Bir gerçeği vurgulamak da gerekiyor. Beşiktaş’ı bu hale getiren CHP Genel Merkezindeki bir ekiptir. Tersinden söylemek istiyoruz, bu seçimlerde CHP’nin kazanması şaşırtıcı olur. Kimse CHP Beşiktaş’ta yüzde 70 oyla seçimi alır demesin; artık böyle bir şey... İstediğiniz kadar görevden alın; esas sorun savcılığın hazırlayacağı iddianamede ortaya çıkacaktır.”

Yani bir kaç aydır belediye yine ‘kontrol’ altında. Dişi güvercin kimse, Hazinedar ve Sipahi’yi habersiz bırakmıyormuş!..

GÜMÜLCİNE-KIRCAALİ İZLENİMLERİ

‘BENİMKİ DE  GÜZEL, SENİNKİ DE...’

SON 150 yılda Balkanlarda ve Batı Trakya’da meydana gelen olaylar, buradaki Türk varlığını olumsuz etkilese de Türkler gücünü korumaya çalışıyor. Batı Trakya’daki Türkler, 19 ve 20. yy.’de siyasi etkinliği ve gücünü kaybetmesinden dolayı azınlık durumuna düştü. 1923 Lozan Barış Anlaşması’ndan itibaren de Yunanistan’da yaşamayı başardı. Azınlık okullarında çocuklara çift dilli eğitim verdiler. Türkiye ile bağlarını koparmadılar.

Bu nedenle Yunanistan, ‘Türk’ şeklinde bir etnik köken ya da kültür üzerinde sınıflandırmadan uzak kalarak Müslüman ya da azınlık deyimleri kullandı. Muharrem İnce’nin konuştuğu 1928’de kurulan Gümülcine Türk Gençler Birliği’nin bahçesinde yüzlerce Batı Trakyalı İnce’yi merakla bekliyordu.

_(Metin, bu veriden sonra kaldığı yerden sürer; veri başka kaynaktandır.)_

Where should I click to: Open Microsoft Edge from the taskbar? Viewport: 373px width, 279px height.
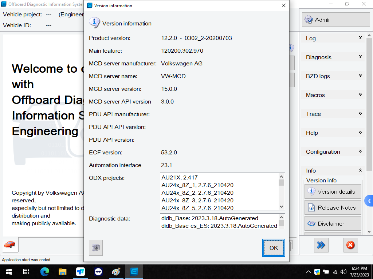tap(45, 272)
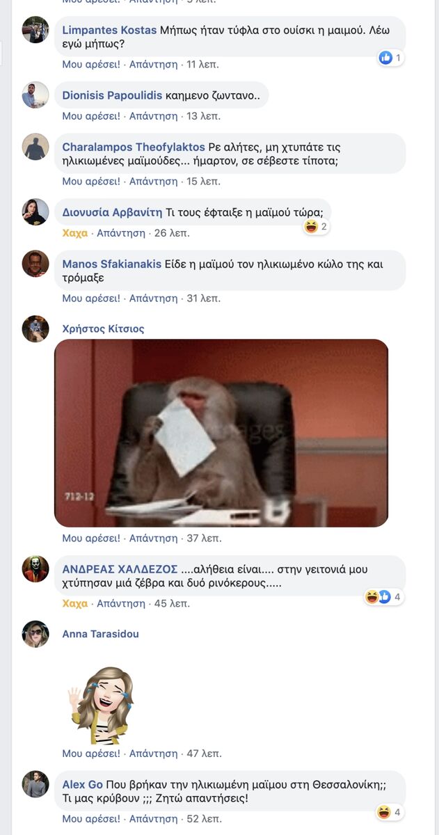Play the monkey GIF in Χρήστος Κίτσιος comment
The height and width of the screenshot is (835, 439).
pyautogui.click(x=221, y=433)
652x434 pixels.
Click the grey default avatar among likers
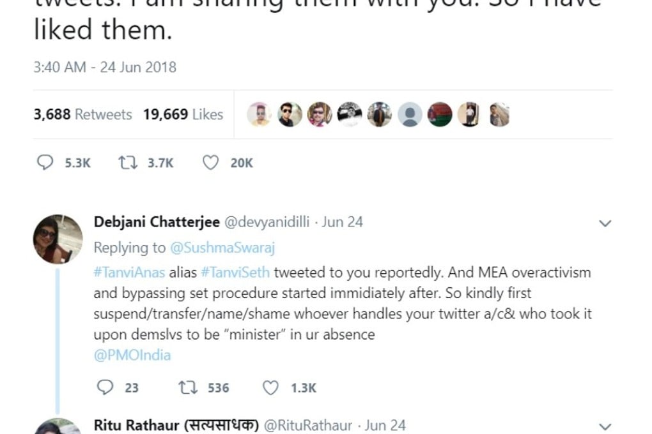410,115
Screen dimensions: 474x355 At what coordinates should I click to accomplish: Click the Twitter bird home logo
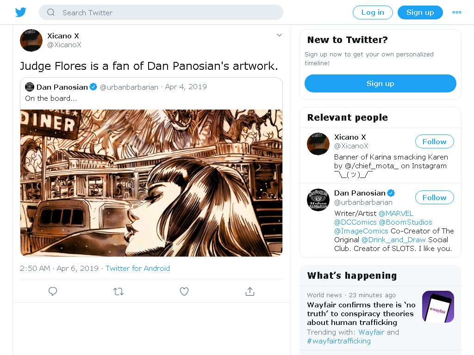click(x=21, y=12)

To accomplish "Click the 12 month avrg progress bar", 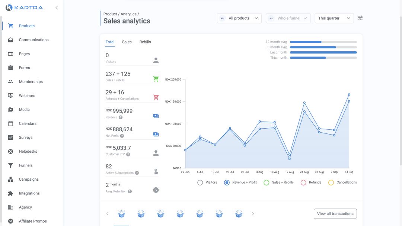I will [323, 42].
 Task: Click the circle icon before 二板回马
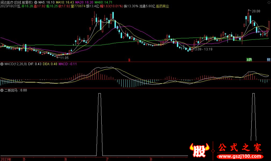2,90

Bir süre önce buraya Tayyip Erdoğan da gelmişti. İnce burada yaptığı konuşmada Türkiye’de bulunan cumhurbaşkanı adaylarına ‘dokundurmada’ bulunmadı. Bahçede bulunan Batı Trakyalılara sordum: “Hangi aday daha güzel konuşuyor?” Aradan bir cevap duydum: “Yer yer benimki güzel, yer yer onunki...”

Cevabı siz yorumlayın.

İpsala sınır kapısında bazı sıkıntılar olacağını, Muharrem İnce daha Kumburgaz’da söylemişti. “Aman topluca gitmeyelim, otobüs de olmasın. Sınır kapısından otomobillerle ayrı ayrı girelim” diye uyarıda bulundu. İnce, “Ben girerim ama sizi sokmayabilirler” dedi. Nitekim dediklerinin benzerleri de yaşanmadı değil.

Sınırı geçerken uzun TIR kuyrukları vardı. Bu kuyruklar, Türk ihracatına bir engel mi? Kimisi bunu doğru kabul ediyor. Bunu bürokrasinin tembelliğine bağlayan da var. Ama duyduğumuz bir pazar hikayesini de anlatmamız gerek. Yunanlar, İpsala ve Edirne Pazarkule’den Türkiye’ye geçişlerde rekor kırıyorlarmış. TL değer kaybedince iki kentte de pazar ve dükkanlara ‘hücum’ başlamış. Özellikle cumartesi günü kurulan pazarlar adeta yağmalanıyormuş. Giysi ve yiyeceklerin stoklarının erimesi Türk esnafı da sevindirmiyor değil.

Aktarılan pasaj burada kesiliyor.